- Written by Chris Heinonen
- Published on 01 May 2013
The BenQ W1070 Projector On the Bench
The BenQ W1070 was calibrated using CalMAN 5.1 and i1Pro and C6 meters. ISF and User modes were both tested, and both produced incredibly similar results, so you can calibrate the BenQ without needing an ISF technician.
The best mode uncalibrated was the default User mode. It had the best grayscale numbers, and the best color numbers as well. When using the HDMI input, color and tint controls are disabled, so unless you have calibration equipment, all that you will be configuring on the BenQ are the brightness, contrast, and sharpness controls. Setting those is much easier when Whiter-than-White and Blacker-than-Black are visible, but those are clipped by default. They can be made visible by setting the HDMI Mode to PC from Auto, which I would recommend doing.
I'd also recommend sending all your content in the YCbCr 4:4:4 colorspace. Using 4:2:2, the BenQ used lower quality filtering on chroma detail, and the timing was misaligned by half a pixel. Using RGB produced similar results, but 4:4:4 was handled properly and should be used if possible. Once these are set correctly, the default User mode provides very respectable out-of-the-box performance, though one that calibration certainly improves. The grayscale is really good in User mode, and the gamma was close to 2.2 using the 2.4 setting on my screen.
Colors are decent, with a high amount of red error that leads to a bit of redness in some images before calibration. There are no Color or Tint controls to use with an HDMI signal, so this is the best you can do unless you do a full calibration with the proper equipment. The color checker chart is also very good for a non-calibrated display.
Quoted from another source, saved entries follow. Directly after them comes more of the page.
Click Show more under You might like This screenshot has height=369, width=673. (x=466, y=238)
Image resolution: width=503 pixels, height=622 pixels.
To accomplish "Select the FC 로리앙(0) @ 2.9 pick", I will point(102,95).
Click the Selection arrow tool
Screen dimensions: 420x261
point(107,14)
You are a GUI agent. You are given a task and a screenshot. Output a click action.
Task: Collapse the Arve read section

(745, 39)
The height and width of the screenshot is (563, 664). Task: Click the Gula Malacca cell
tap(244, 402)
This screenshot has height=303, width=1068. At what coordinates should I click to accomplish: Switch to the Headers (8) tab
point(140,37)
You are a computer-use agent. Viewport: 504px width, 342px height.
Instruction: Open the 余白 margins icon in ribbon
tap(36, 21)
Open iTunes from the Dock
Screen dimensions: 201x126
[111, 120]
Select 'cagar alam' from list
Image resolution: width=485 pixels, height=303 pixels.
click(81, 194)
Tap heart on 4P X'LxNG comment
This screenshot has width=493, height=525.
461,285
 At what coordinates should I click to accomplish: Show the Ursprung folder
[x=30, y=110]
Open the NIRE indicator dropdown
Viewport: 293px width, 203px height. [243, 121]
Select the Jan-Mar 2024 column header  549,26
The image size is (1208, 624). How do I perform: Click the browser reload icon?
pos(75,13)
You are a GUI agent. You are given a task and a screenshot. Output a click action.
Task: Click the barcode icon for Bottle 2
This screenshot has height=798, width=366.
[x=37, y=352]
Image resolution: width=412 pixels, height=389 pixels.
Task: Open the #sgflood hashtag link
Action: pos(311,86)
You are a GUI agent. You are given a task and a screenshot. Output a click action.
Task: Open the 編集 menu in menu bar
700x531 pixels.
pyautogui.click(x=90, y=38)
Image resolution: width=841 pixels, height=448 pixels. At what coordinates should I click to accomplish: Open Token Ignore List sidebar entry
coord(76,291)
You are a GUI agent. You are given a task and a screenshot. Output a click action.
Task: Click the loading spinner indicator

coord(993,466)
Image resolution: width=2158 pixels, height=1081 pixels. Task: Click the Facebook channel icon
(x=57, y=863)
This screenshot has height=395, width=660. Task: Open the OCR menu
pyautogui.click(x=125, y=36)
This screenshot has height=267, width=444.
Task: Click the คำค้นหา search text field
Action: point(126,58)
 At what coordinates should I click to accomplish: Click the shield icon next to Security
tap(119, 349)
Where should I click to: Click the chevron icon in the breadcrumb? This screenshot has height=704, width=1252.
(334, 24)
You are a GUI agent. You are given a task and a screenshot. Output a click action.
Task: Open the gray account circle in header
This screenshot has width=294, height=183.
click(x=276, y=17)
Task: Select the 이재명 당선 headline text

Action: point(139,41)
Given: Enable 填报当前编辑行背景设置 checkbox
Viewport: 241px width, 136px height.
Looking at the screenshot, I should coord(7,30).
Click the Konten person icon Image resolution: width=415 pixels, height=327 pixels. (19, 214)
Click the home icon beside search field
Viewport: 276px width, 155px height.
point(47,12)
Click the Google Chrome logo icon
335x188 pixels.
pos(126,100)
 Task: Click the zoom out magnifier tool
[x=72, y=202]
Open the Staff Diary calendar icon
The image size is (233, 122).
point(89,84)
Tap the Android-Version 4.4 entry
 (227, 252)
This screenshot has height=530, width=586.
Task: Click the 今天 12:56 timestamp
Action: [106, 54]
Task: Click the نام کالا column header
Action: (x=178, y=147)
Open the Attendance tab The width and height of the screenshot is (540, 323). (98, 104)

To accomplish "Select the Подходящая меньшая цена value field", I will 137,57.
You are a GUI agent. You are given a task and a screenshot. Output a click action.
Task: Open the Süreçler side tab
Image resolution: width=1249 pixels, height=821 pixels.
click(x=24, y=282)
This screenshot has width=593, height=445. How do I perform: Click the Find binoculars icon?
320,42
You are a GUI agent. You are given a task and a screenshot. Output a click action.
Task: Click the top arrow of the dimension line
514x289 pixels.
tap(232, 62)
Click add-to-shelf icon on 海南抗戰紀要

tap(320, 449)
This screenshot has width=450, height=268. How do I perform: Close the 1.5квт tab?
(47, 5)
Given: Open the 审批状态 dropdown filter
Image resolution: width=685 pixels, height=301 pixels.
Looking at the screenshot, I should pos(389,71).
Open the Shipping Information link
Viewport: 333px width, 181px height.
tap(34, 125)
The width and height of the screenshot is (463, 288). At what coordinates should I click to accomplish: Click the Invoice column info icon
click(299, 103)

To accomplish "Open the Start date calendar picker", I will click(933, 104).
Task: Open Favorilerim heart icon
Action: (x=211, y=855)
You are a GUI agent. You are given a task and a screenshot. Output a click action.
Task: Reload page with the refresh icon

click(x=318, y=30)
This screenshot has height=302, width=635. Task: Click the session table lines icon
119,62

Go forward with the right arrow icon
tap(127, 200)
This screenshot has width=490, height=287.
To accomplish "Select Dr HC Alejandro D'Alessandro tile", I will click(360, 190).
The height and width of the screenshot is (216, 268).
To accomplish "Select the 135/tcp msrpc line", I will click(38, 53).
After calibration, I found I got the best results with Brilliant Color enabled, but enabling this without calibrating is a bad idea, as it over-saturates everything. After we enable it and calibrate we can get a pretty good grayscale, though the 2.2 gamma setting tracks a little low at 2.1 overall but I found the 2.4 setting to be too dark. You can't get the calibration perfect, as the Hue and Saturation controls interact with each other, but it still results in a much better image than before calibration. The blue error was acceptable as this is the color where errors are least visible, and having a higher error there with smaller errors in every other color still looked better to my eyes than the initial settings. Calibrating with Brilliant Color off shifts that error to red and green instead.
Measuring off the screen, I had contrast ratios of right around 1000:1 from the BenQ, with white output up close to 50 fL on my screen. Using a different method for measuring contrast, which removes the screen as a variable and tries to account for ambient light (which exists even in a darker room), I measured 1530:1 for the BenQ. I believe the latter method is more accurate and so I would say it has a calibrated contrast ratio right around there, and I will use this method for future projectors as well.
With Brilliant Color enabled, the greens are a little over-saturated, but without it they and red are both under-saturated. Looking at the two back and forth led me to just slightly prefer Brilliant Color, as there wasn't a noticeable green push to it. After calibration, I managed to have 1126 lumens in Economic mode, and 1683 in Normal lamp mode. In the preset Dynamic mode, with the lamp on normal I measured an incredible 2244 lumens. This mode is very blue, so I wouldn't want to watch it, but it is very bright. Almost 1700 lumens calibrated should make everyone happy, as the BenQ is really bright.
One new testing method I'm introducing here with the BenQ is the uniformity of the light output. Almost all projector measurements are made at the center of the screen, where the lens is ideal, but measuring around the screen really tests the quality of the lens as well, which most people take for granted. The upcoming new Spears and Munsil disc has a 13-point uniformity pattern, modeled after EBU Tech 3235. Here I will measure 13 points across the screen using a light meter, so I'm reading from the projector and not off the screen. Then I can input these into Excel and calculate the overall uniformity.
Here we see that one side of the BenQ is really much darker than the other. Light fall-off goes down to as little as 54% of the center at the corners, a noticeable drop-off. Compared to the median measurements, the high and low values vary by +33% and -28%, a fairly large spread. I also measured this last year on the Sony VPL-HW50ES projector, but as it was the first to have it done, I didn't report it to have some comparable data first.
The Sony variance is only 9%, in comparison to 20% on the BenQ, with the lowest output falling to 75% of the center. Good glass is expensive, as anyone that has an SLR camera knows, and cheaper glass often has light fall-off on the edges as we see here with the BenQ. This isn't unexpected, it's just something that we haven't measured before, but I will going forward to help differentiate the lens quality on projectors as well.
On test patterns, the BenQ failed to handle 2:2 cadences correctly, but handled 3:2 and 24p for deinterlacing just fine. Jaggies were handled only fairly, with the synthetic tests being OK but video tests showing very noticeable issues with jagged lines. There was no pixel cropping, and BTB and WTW were handled correctly if you used PC mode as I mentioned earlier. My advice would be to have your Blu-ray player send 1080p signals in the 4:4:4 colorspace to get the best performance out of the BenQ W1070.
Using the Leo Bodnar lag tester, I measured 33.65ms of lag for a 1080p signal, or almost exactly two frames at 60 frames per second. For most gamers this will probably be quick enough.